Depending on the installed libraries the Import Source currently supports multiple file formats. In case you're missing any of the following formats in your Director frontend please re-read our Installation instructions.
CSV is a not so well defined data format, therefore the Import Source has to make some assumptions and ask for optional settings.
Basically, the rules to follow are:
- a header line is required
- each row has to have as many columns as the header line
- defining a value enclosure is mandatory, but you do not have to use it in your
CSV files. So while your import source might be asking for
"hostname";"ip"
, it would also accepthostname;ip
in your source files - a field delimiter is required, this is mostly comma (
,
) or semicolon (;
). You could also opt for other separators to fit your very custom file format containing tabular data
"host","address","location"
"csv1.example.com","127.0.0.1","HQ"
"csv2.example.com","127.0.0.2","HQ"
"csv3.example.com","127.0.0.3","HQ"
"hostname","ip address","location"
csv1,"127.0.0.2","H\"ome"
"csv2",127.0.0.2,"asdf"
"csv3","127.0.0.3","Nott"", at Home"
JSON is a pretty simple standarized format with good support among most scripting and programming languages. Nothing special to say here, as it is easy to validate.
This example shows an array of objects:
[{"host": "json1", "address": "127.0.0.1"},{"host": "json2", "address": "127.0.0.2"}]
This is the easiest machine-readable form of a JSON import file.
Single-line JSON files are not very human-friendly, so you'll often meet pretty- printed JSON. Such files also make also prefectly valid import candidates:
{
"json1.example.com": {
"host": "json1.example.com",
"address": "127.0.0.1",
"location": "HQ",
"groups": [ "Linux Servers" ]
},
"json2.example.com": {
"host": "json2.example.com",
"address": "127.0.0.2",
"location": "HQ",
"groups": [ "Windows Servers", "Lab" ]
}
}
XSLX, the Microsoft Excel 2007+ format is supported since v1.1.0.
When working with XML please try to ship simple files as shown in the following example. We'd love to add more features like better attribute support or XPath- based filters. In case you need such, please let us know and ship some exmple data, helping us to better understand your requirements!
<?xml version="1.0" encoding="UTF-8" ?>
<hosts>
<host>
<name>xml1</name>
<address>127.0.0.1</address>
</host>
<host>
<name>xml2</name>
<address>127.0.0.2</address>
</host>
</hosts>
YAML is all but simple and well defined, it allows you to write the same data in various ways. In case you opt for it you might have your reasons and should already be familiar with how to generate such files.

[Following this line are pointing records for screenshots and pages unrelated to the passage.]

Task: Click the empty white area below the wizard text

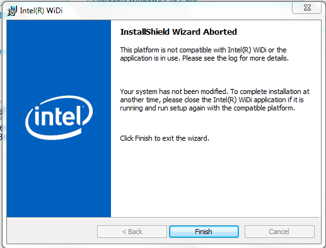Action: [x=216, y=179]
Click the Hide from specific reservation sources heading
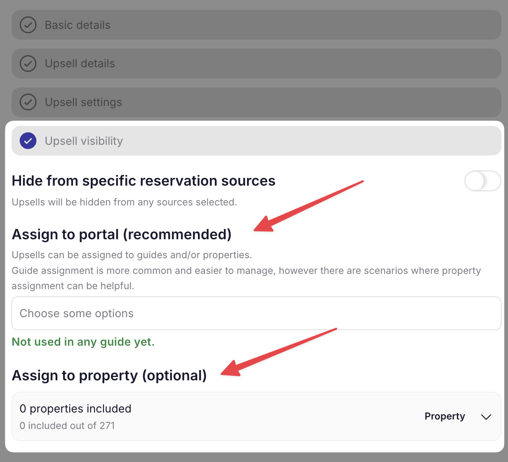Viewport: 508px width, 462px height. click(x=143, y=181)
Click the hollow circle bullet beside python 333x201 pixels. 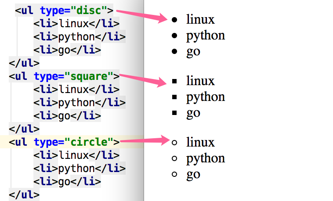175,158
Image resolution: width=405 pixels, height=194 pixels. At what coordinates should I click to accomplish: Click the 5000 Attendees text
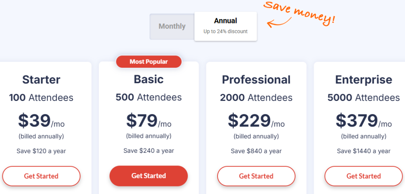pyautogui.click(x=364, y=98)
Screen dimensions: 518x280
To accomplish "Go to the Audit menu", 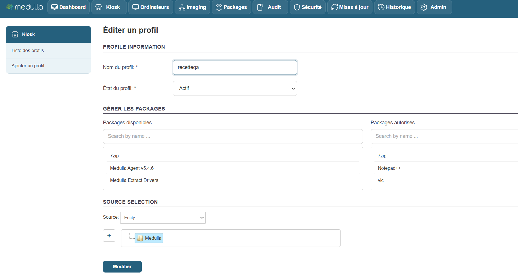I will point(270,7).
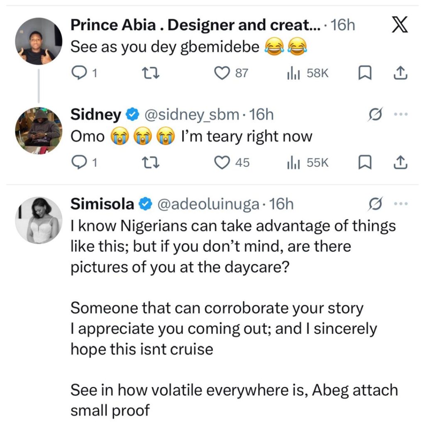Reply to Sidney's tweet
425x425 pixels.
click(78, 163)
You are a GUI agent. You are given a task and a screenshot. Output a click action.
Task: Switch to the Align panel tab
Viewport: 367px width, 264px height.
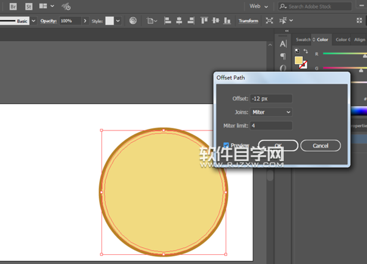(x=360, y=40)
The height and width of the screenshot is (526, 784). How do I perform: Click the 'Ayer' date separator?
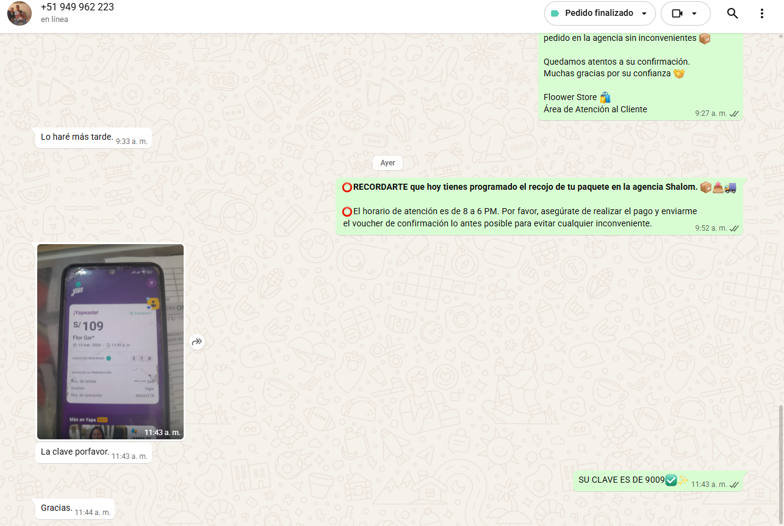[387, 163]
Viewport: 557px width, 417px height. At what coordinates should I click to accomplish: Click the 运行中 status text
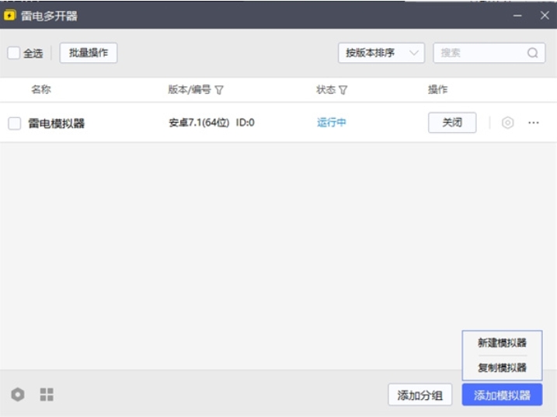click(331, 123)

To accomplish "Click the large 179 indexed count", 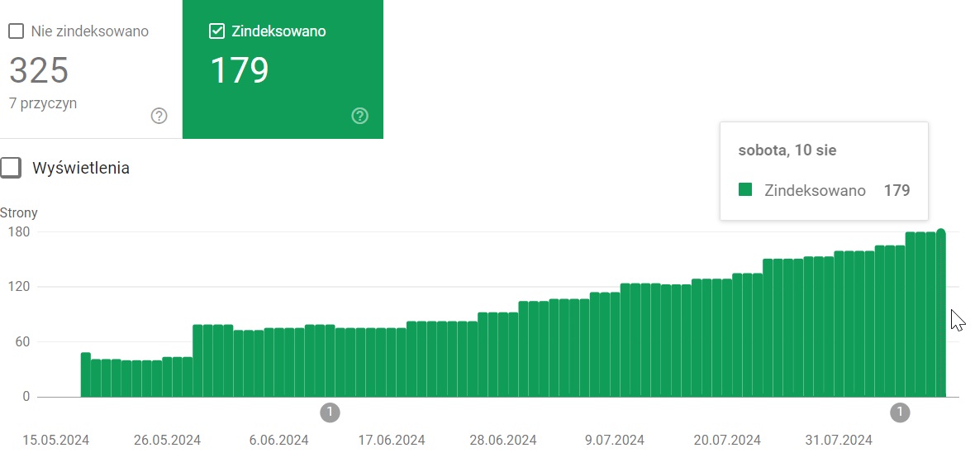I will 239,71.

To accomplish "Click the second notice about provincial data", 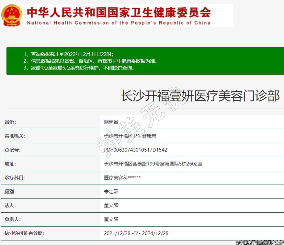I will [x=90, y=61].
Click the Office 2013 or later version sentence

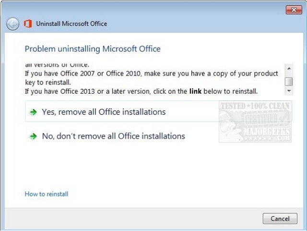click(141, 91)
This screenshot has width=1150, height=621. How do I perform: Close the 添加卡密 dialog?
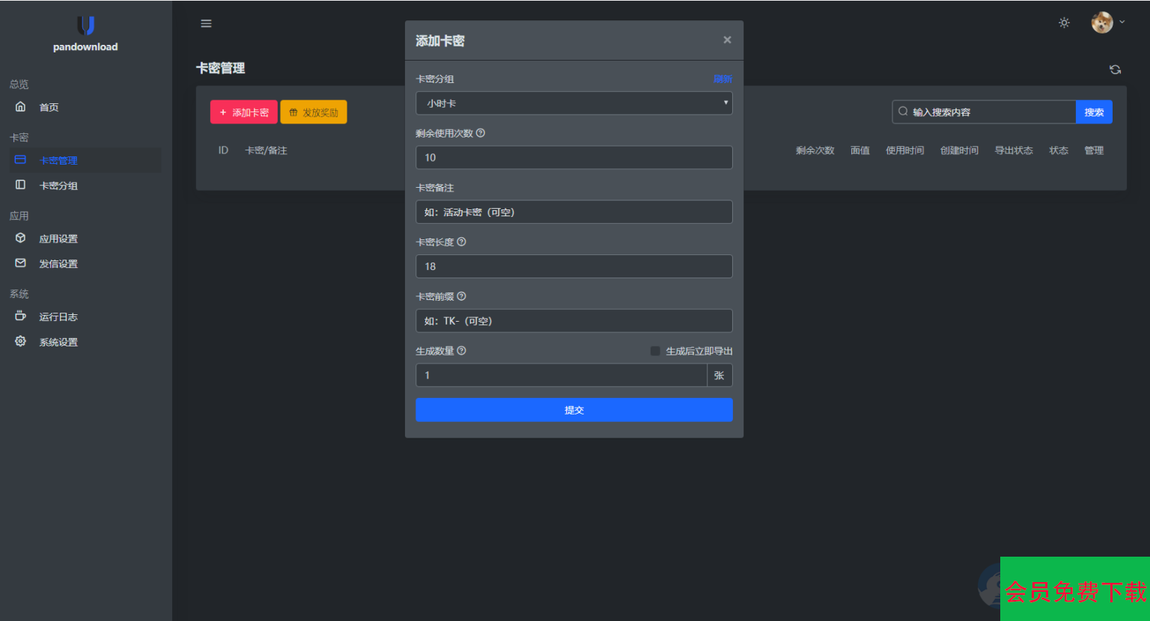click(727, 40)
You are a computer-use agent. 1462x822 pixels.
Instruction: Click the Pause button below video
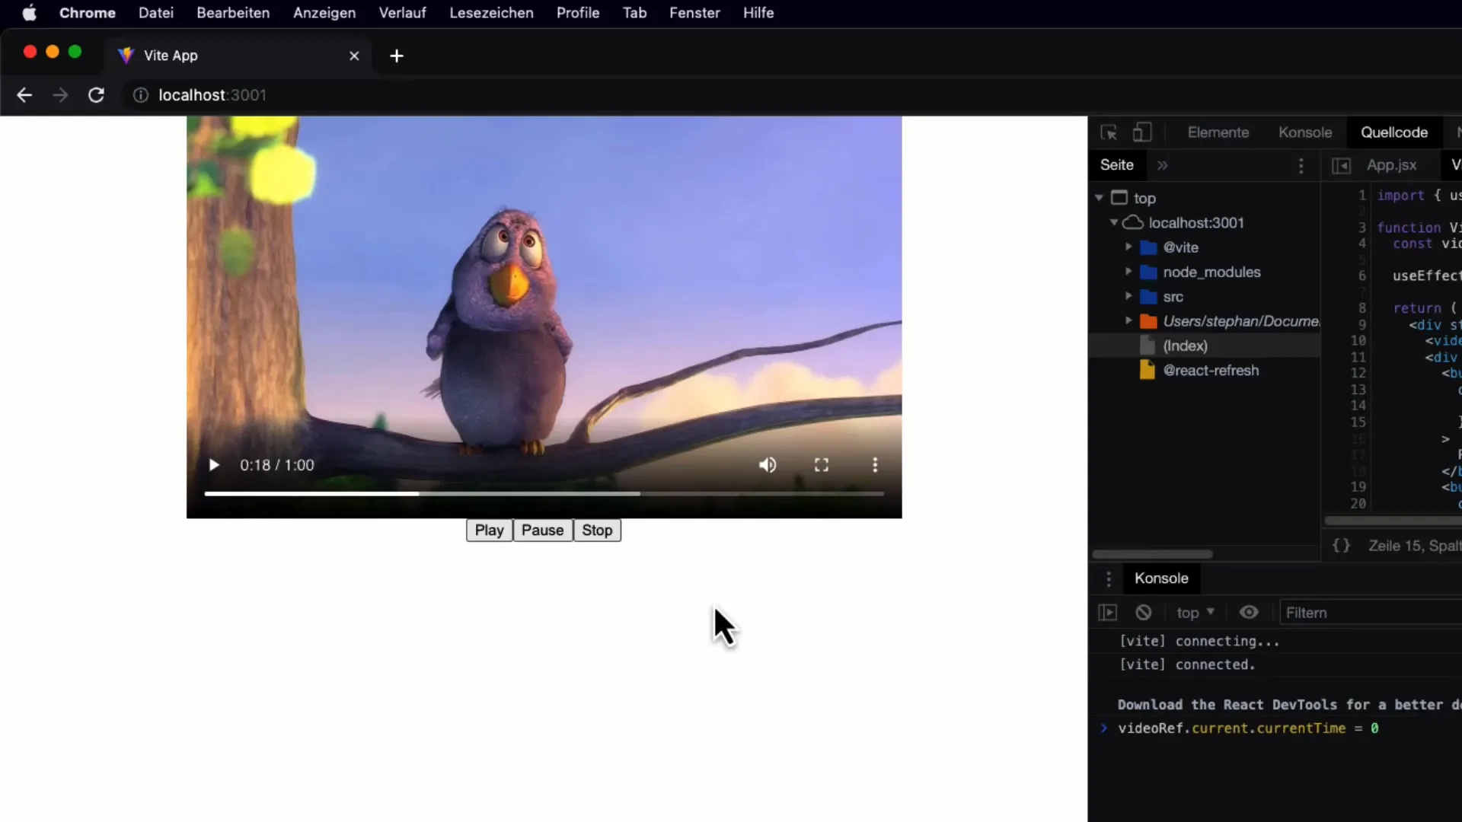(542, 529)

So, let's start with a simple example:
---
- host: "yaml1.example.com"
address: "127.0.0.1"
location: "HQ"
- host: "yaml2.example.com"
address: "127.0.0.2"
location: "HQ"
- host: "yaml3.example.com"
address: "127.0.0.3"
location: "HQ"
People who think that NoSQL solves all there data problems tend to believe that YAML solve all their config problems. So, YAML is pretty hip and widely used among tools in hyped niches such as configuration management. I'll pick Puppet as an example, but this might work in a similar way for many other tools.
Instead of a single YAML file I have to deal with a directory full of files in this case. Our Import Source documentation already shows how to configure such, here you can see part of such a file:
--- !ruby/object:Puppet::Node::Facts
name: foreman.localdomain
values:
architecture: x86_64
timezone: CEST
kernel: Linux
system_uptime: "{\x22seconds\x22=>5415, \x22hours\x22=>1, \x22days\x22=>0, \x22uptime\x22=>\x221:30 hours\x22}"
domain: localdomain
virtual: kvm
is_virtual: "true"
hardwaremodel: x86_64
operatingsystem: CentOS
facterversion: "2.4.6"
filesystems: xfs
fqdn: foreman.localdomain
hardwareisa: x86_64
hostname: foreman
If this looks foreign to you don't worry, most similar constructs are handled in a smooth way by the underlying YAML parser.